5.02 2002-09-05 - Released with 'Select 2i1' on 2002-10-06 by RISCOS Ltd and incorporated into RISC OS 4.23.
5.01 2002-08-10 - Minor bug fixes.
Version 5 (5.00) 2002-05-02 - Highscore list now saves 5 best scores for each level and for Custom
- Choices window completely re-written
- Graphics now support any colour depth up to 16M
- Created new default skin and renamed original skin FlagDay1.
- Added Crossword, OS-Logos, OS-Hazard, WindowsMS, MineSweep and their alternative skins.
NOTE: Released with 'Select 1i5' on 2002-04-08 by RISCOS Ltd.
4.02 2001-08-28 - Some bug fixes
4.01 - Changed icon size and, small bug fix
Version 4 (4.00) 1994-10-17 - New icon, added Bandits and Mine Hunt skins
- Support for a range of graphics sets
NOTE: Version 4 runs natively only on 26-bit processors (eg., will not work on 32-bit Iyonix)
NOTE: Published with RISC User Volume 10 Issue 1 (November 1996).
3.71 1994 - This version ended up in a Public Domain software library
3.50 1994 - Option to highlight the exploded mine in lost games
- Redesigned the Preferences Windows
- Made game more compatible with Acorn Style Guide
- Added hourglass percentages during board creation
- Many changes to menus
3.21 1994 - Added option for "uncertainty markers" (similar to Questionmarks)
- Improved code efficiency, improved graphics
- Made 2-button mode (introduced in 3.10) the default mode.
3.15 1994 - Various bug fixes for sound, game messages and display
3.10 1994 - Added option to open squares with Left ('Select') button and to flag with Right ('Adjust') button.

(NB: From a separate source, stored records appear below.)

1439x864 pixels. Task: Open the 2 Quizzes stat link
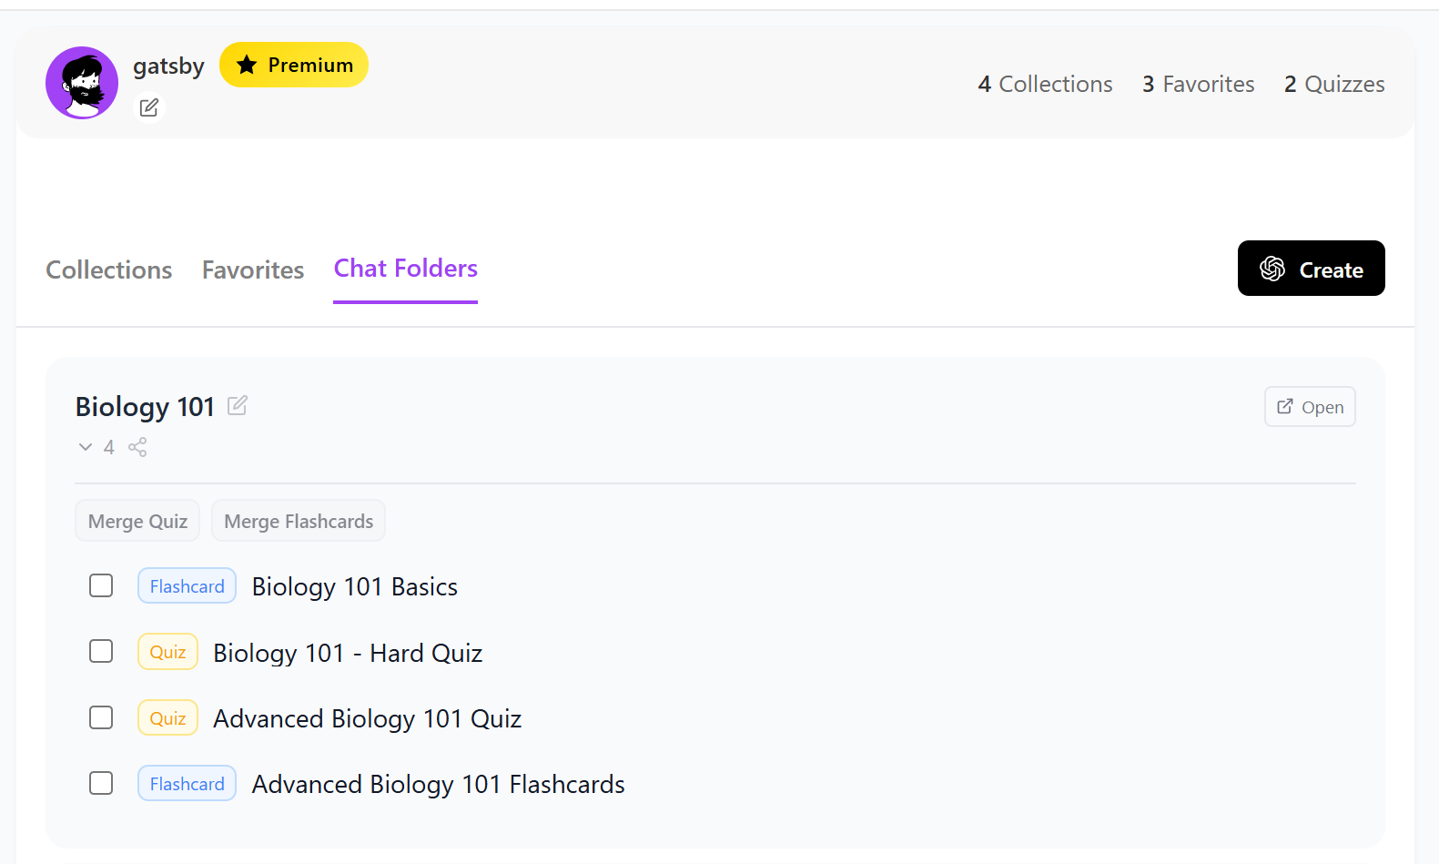coord(1334,85)
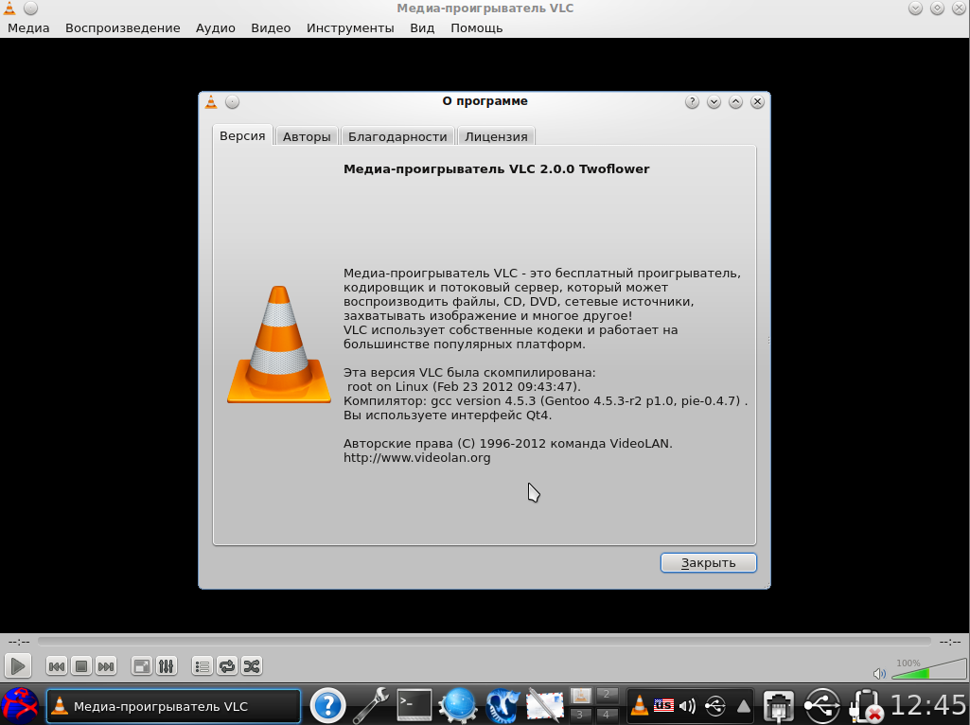
Task: Show the playlist view icon
Action: coord(203,666)
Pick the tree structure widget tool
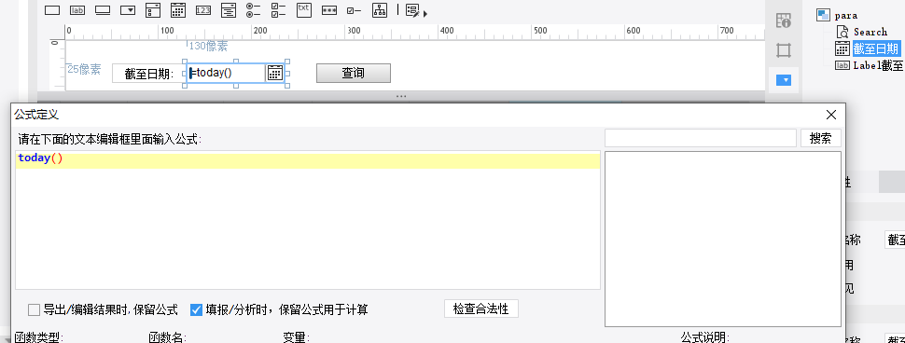Image resolution: width=905 pixels, height=343 pixels. pos(379,10)
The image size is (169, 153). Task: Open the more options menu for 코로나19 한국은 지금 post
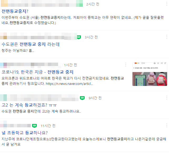tap(126, 64)
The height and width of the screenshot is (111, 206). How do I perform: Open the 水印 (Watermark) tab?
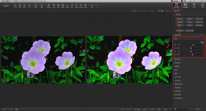[x=202, y=5]
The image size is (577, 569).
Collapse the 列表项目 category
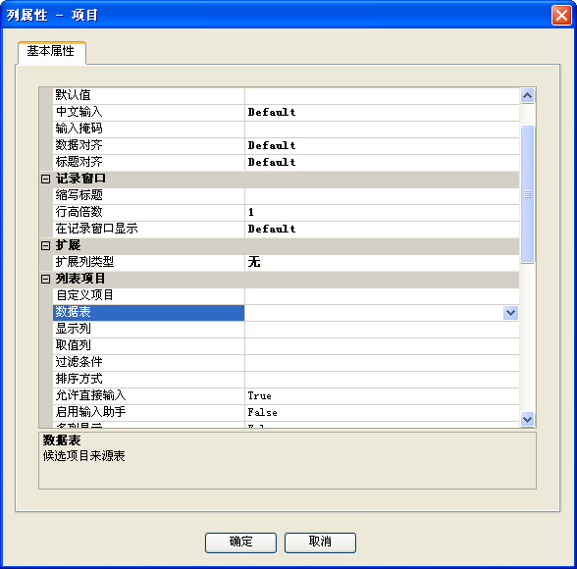45,280
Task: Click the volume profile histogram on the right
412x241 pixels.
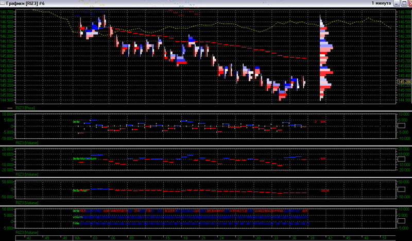Action: tap(324, 57)
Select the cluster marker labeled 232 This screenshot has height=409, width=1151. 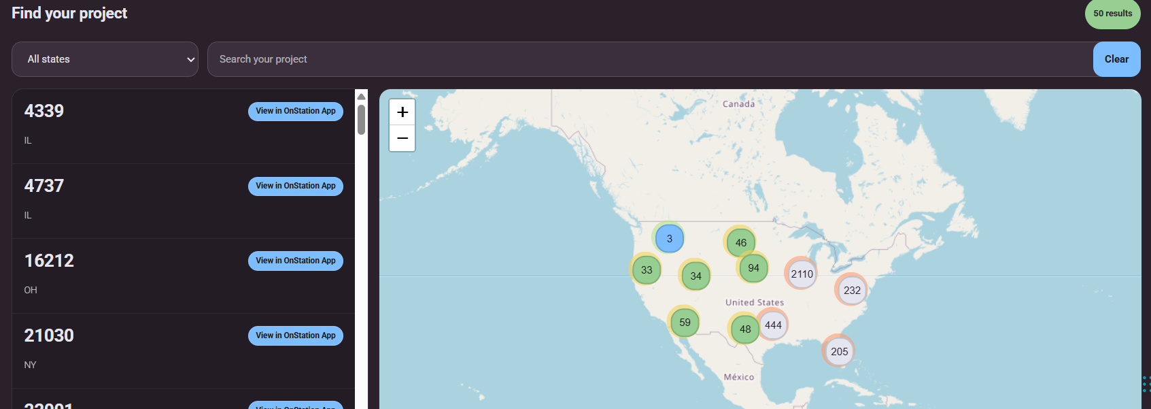click(852, 291)
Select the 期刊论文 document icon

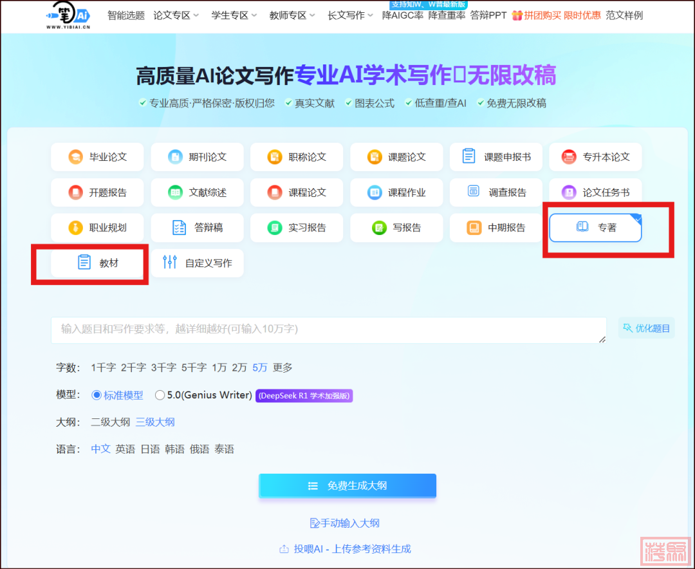pos(175,157)
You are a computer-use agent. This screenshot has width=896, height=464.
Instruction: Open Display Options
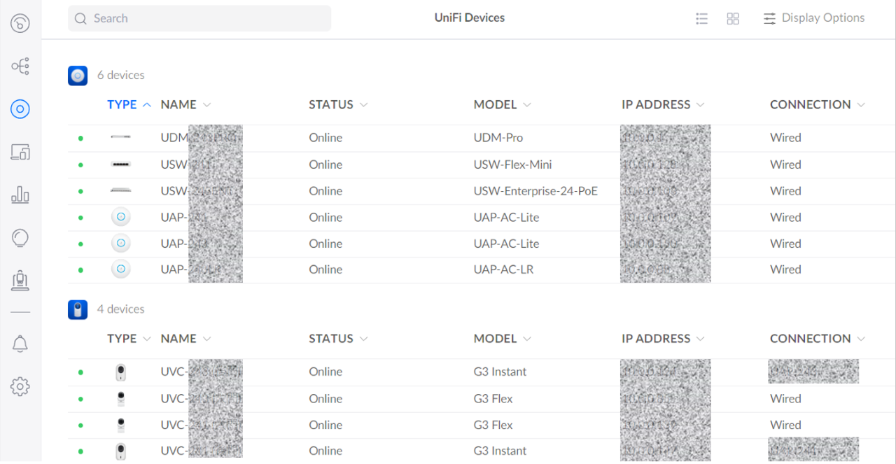[x=814, y=18]

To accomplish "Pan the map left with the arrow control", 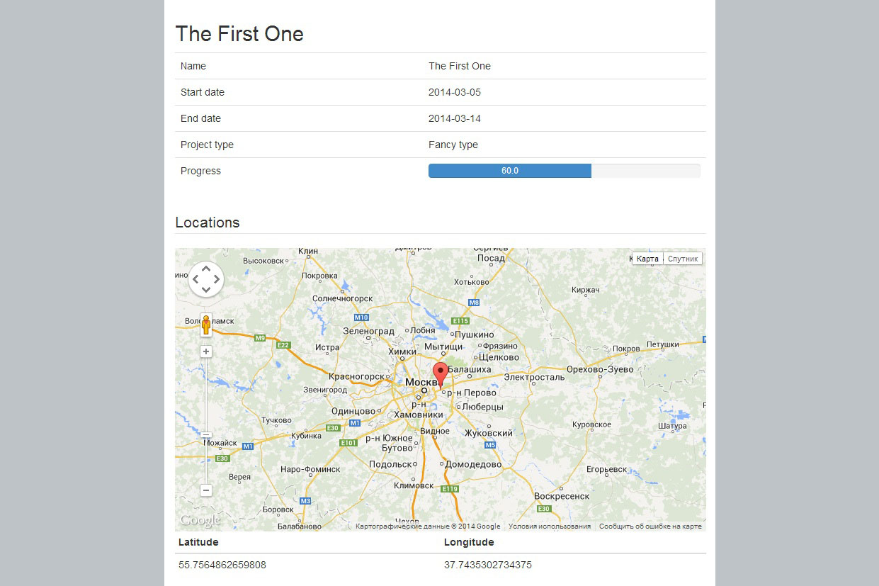I will (x=196, y=280).
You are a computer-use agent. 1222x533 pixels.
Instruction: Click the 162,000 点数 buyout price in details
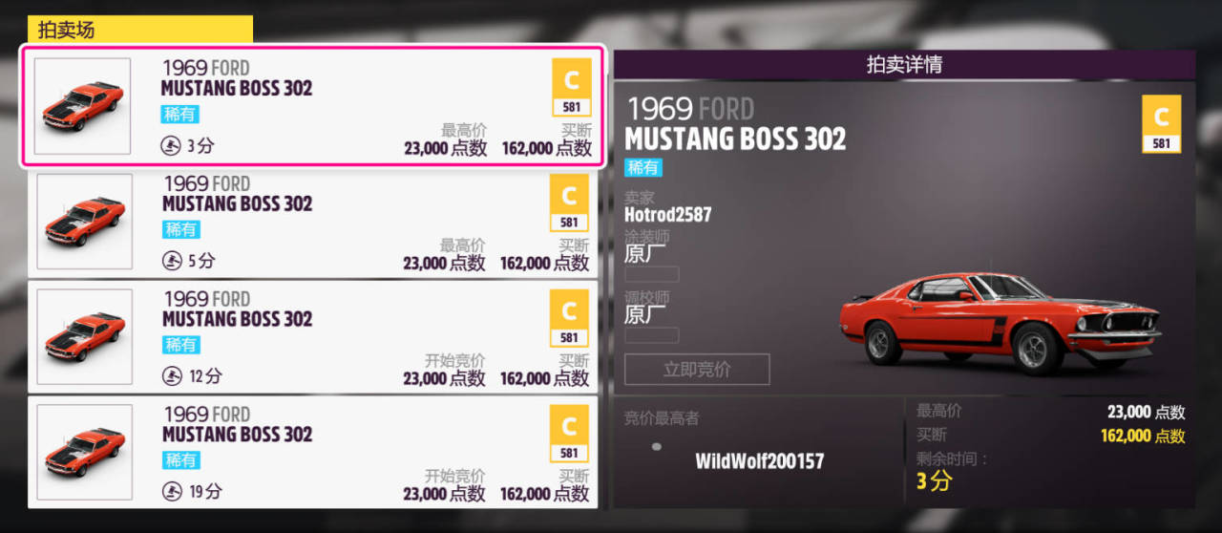[x=1143, y=436]
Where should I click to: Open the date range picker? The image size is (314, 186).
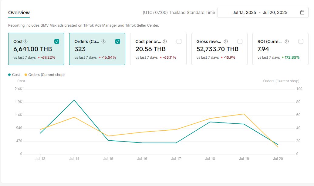pyautogui.click(x=263, y=12)
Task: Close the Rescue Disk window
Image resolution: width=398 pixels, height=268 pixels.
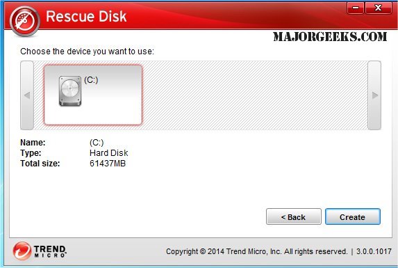Action: click(378, 8)
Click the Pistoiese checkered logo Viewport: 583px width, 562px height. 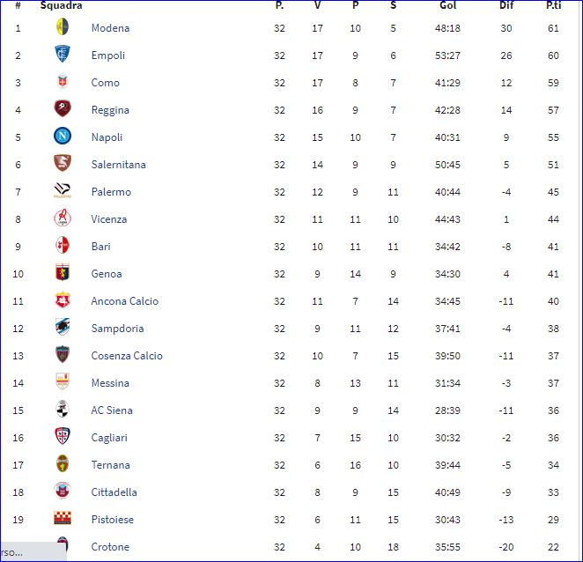(x=63, y=518)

Default mode was previously using only Select and using game buttons to toggle between opening cells or flagging.
Version 3 (3.00) 1994-01-31 - Hacked version with several bugs!
- Official improvements were a Hints feature and support for RISC OS 3.
NOTE: Published with RISC User Volume 7 Issue 8 (July 1994).
2.73 - New Hint mode added (allows 1 Hint per 50 mines)
- Fixed bugs (eg., flagging before opening tiles caused error messages).
Version 2 (2.54) 1992-08-06 - First published version.
NOTE: Published with RISC User Volume 5 Issue 10 (Oct 1992).
Version 1 1992 - This version was not made public.